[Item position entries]
——
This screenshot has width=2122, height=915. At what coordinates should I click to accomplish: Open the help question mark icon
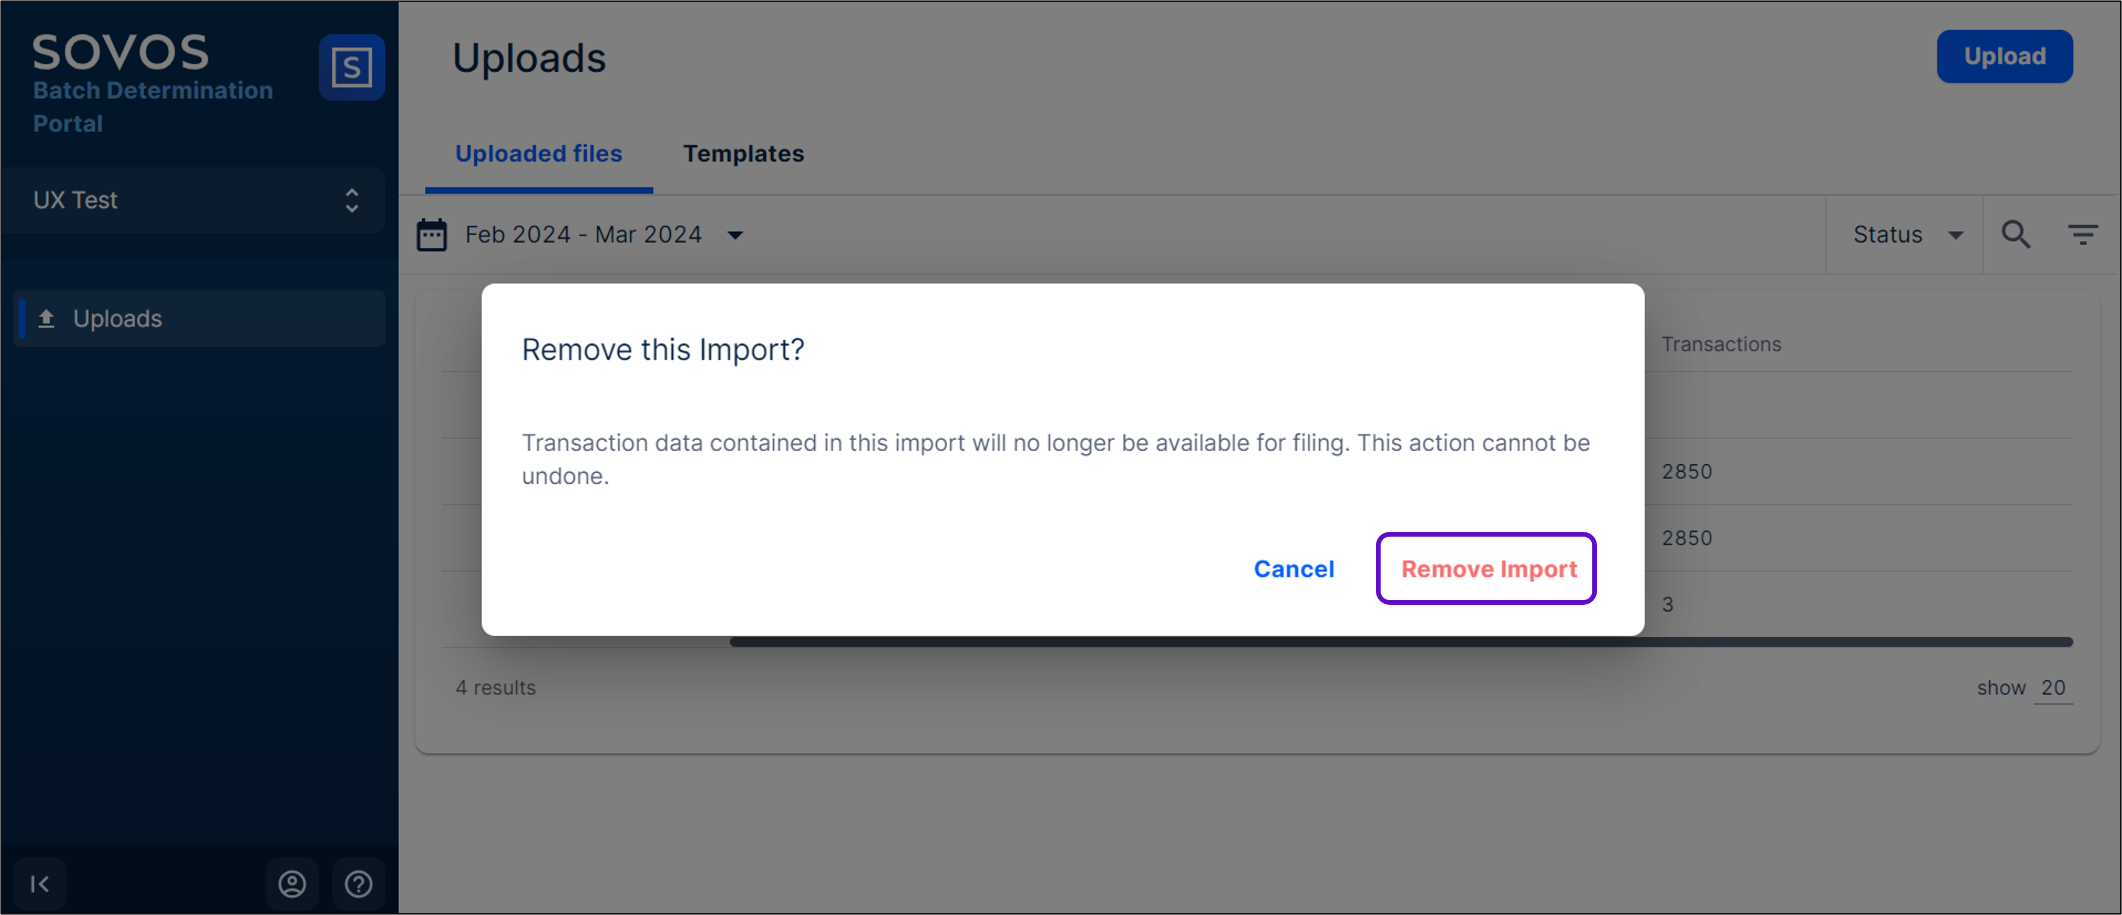click(358, 884)
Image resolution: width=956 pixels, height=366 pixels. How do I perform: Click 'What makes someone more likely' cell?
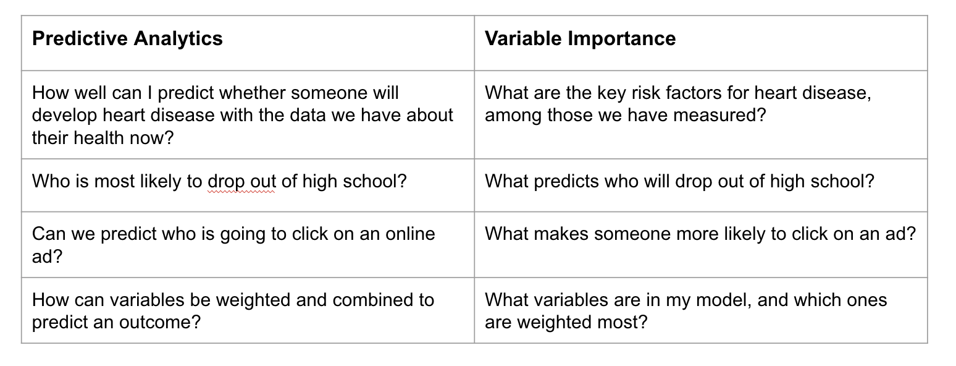pos(700,244)
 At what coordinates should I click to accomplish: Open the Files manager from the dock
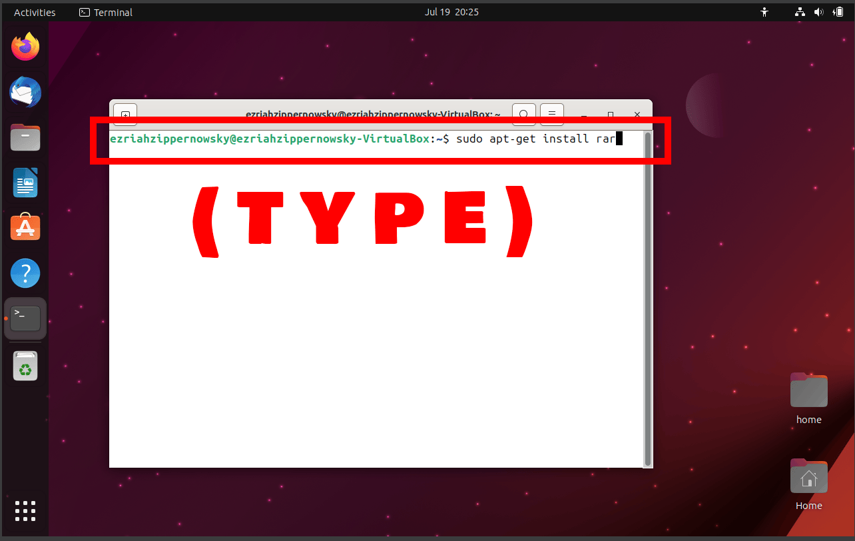tap(25, 137)
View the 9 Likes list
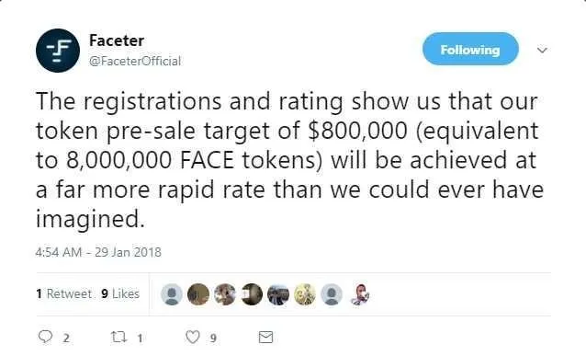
——
» REQUIRED WORK
Copy the lines exactly, starting at the line that contains "Image resolution: width=956" and continuing through the end of the items. Omit the pictures from your copy.

» WRITTEN RESPONSE
Image resolution: width=956 pixels, height=366 pixels. How do I perform: Click 'What makes someone more likely' cell?
pos(700,244)
 At what coordinates should I click to accomplish: Open the Files manager from the dock
tap(25, 137)
View the 9 Likes list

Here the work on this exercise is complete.